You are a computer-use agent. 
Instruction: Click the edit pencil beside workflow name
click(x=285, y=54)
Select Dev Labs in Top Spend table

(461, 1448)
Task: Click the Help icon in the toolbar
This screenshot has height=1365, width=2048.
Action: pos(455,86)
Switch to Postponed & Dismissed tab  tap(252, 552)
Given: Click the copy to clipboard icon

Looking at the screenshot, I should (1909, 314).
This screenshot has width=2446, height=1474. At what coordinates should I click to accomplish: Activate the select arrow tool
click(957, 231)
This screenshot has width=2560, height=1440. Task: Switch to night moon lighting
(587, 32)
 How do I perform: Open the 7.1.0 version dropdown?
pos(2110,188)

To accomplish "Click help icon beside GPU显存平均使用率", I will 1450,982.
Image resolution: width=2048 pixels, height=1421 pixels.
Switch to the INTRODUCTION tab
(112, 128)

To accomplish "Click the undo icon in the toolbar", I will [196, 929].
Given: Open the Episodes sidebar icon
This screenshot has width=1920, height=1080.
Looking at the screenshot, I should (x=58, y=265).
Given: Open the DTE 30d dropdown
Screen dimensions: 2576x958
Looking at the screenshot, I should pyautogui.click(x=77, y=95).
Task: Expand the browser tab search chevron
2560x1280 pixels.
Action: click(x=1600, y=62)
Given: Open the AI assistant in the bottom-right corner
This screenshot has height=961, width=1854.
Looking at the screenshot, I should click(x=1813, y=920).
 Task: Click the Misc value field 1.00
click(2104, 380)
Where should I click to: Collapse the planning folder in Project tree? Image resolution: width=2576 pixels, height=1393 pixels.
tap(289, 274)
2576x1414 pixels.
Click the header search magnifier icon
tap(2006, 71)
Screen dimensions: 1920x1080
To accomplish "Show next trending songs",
********
**WORK REQUIRED**
Please print out every entry again, exactly as it reads.

**SOLUTION TO THIS EXERCISE**
You are a computer-use agent. 
Instruction: Click the edit pencil beside workflow name
click(x=285, y=54)
Select Dev Labs in Top Spend table

(461, 1448)
Task: Click the Help icon in the toolbar
This screenshot has height=1365, width=2048.
Action: pos(455,86)
Switch to Postponed & Dismissed tab  tap(252, 552)
Given: Click the copy to clipboard icon

Looking at the screenshot, I should (1909, 314).
This screenshot has width=2446, height=1474. At what coordinates should I click to accomplish: Activate the select arrow tool
click(957, 231)
This screenshot has width=2560, height=1440. Task: Switch to night moon lighting
(587, 32)
 How do I perform: Open the 7.1.0 version dropdown?
pos(2110,188)

To accomplish "Click help icon beside GPU显存平均使用率", I will 1450,982.
Image resolution: width=2048 pixels, height=1421 pixels.
Switch to the INTRODUCTION tab
(112, 128)

To accomplish "Click the undo icon in the toolbar", I will [196, 929].
Given: Open the Episodes sidebar icon
This screenshot has width=1920, height=1080.
Looking at the screenshot, I should (x=58, y=265).
Given: Open the DTE 30d dropdown
Screen dimensions: 2576x958
Looking at the screenshot, I should pyautogui.click(x=77, y=95).
Task: Expand the browser tab search chevron
2560x1280 pixels.
Action: click(x=1600, y=62)
Given: Open the AI assistant in the bottom-right corner
This screenshot has height=961, width=1854.
Looking at the screenshot, I should click(x=1813, y=920).
 Task: Click the Misc value field 1.00
click(2104, 380)
Where should I click to: Collapse the planning folder in Project tree? Image resolution: width=2576 pixels, height=1393 pixels.
tap(289, 274)
2576x1414 pixels.
Click the header search magnifier icon
tap(2006, 71)
Screen dimensions: 1920x1080
To accomplish "Show next trending songs",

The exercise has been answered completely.